Consider hiring a personal training or signing up for a class you never thought you could do, says Glazer, who is a trainer at Performix House in NYC. It’s not a failure to ask for help. It’s a trainer or instructor’s job to keep you and your body moving—use them.

#5 Buy new workout clothes.

“Find new reasons to love your body or buy new clothes that make you feel confident.,” suggests Steiber, who says it was her love of high-waisted leggings that gave her the extra push she needs to get moving postpartum. (Related: These High-Waisted Leggings Have 1,472 5-Star Reviews)

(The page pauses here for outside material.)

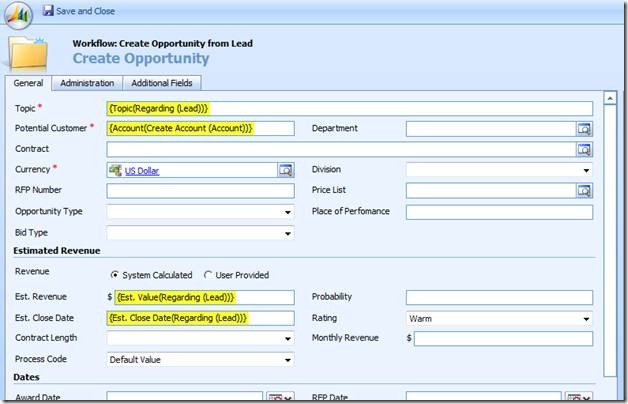Expand the Opportunity Type dropdown
The width and height of the screenshot is (628, 404).
click(x=288, y=212)
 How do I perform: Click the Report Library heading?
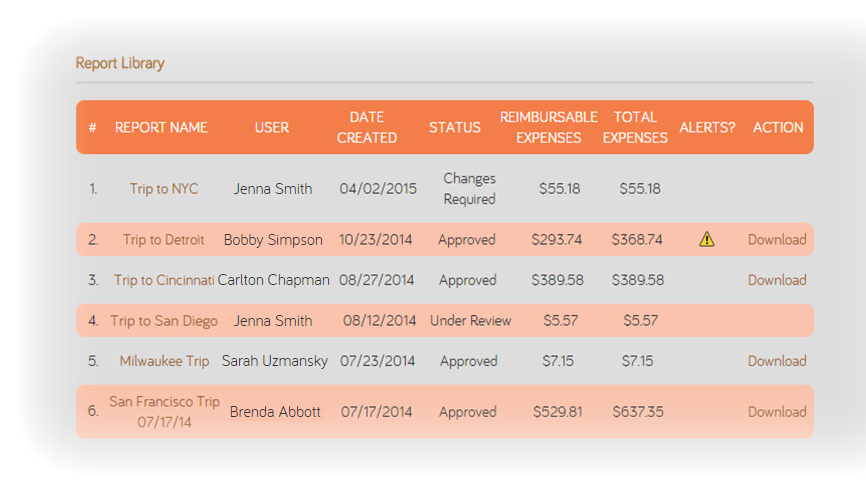(120, 63)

Science has shown that what you wear really does have a big impact on how you feel, think, and act. "When you put on new fitness gear, you begin to get into character like an actor putting on a costume for a performance," sports psychologist Jonathan Fader told us previously. "As a result, you expect to have a better performance, making you more mentally prepared for the task."

#6 Switch up your environment.

If the thought of slogging it on the treadmill makes you want to do just about anything BUT work out, why not take your miles outside? Finding ways to make workouts feel more like play and less like “exercise” will change your perspective, says Glazer. 

Being outside in nature has the uncanny ability to make you almost instantly less stressed and happier overall. So, grab a yoga mat and your headphones and practice your yoga flows in the nearby park.  (Related: 6 Reasons You Should Take Your Yoga Practice Outside)

#7 Know when to push yourself.

Ask yourself why you’re talking yourself out of workouts or have started to dread them. If you are overtrained and exhausted, “don't beat yourself up if you are exhausted and would rather take a nap, but know that it’s also good to push yourself sometimes,” says Steiber. Unlocking your reason for avoiding an activity that sued to bring you joy, is the secret to jumping over the hurdle to find joy in movement again. (Related: Is It Possible to Do Too Much HIIT?)

#8 Get uncomfortable.

Complacency is the fast track to boredom. If you’ve been doing the same workout for months and stopped seeing the changes that got you into it in the first place, it’s definitely time for a change. “Try something new,” says Glazer.  Get uncomfortable or learn a new sport. Find joy and excitement in new chapters, new beginnings, and new goals!”

#9 Join a team.

If fitness feels like a drag on your social life or the idea of training for a race sounds like the loneliest way to work out, consider joining a team, says Glazer. Think: intramural, adult league sports.

“This is a great way to network, meet new friends, and find accountability buddies,” she says. 

#10 Stop exercising.

OK, hear us out. As Glazer puts it, falling back in love with movement is simple, you just need to stop exercising and training and instead start moving and playing.

Bottom line: Fitness should be fun. If it’s not, you’re not going to do it. “Dance, play, run, jump, act like a kid, and just move like you used to before you cared about what you looked like or if you were getting your steps in for the day.”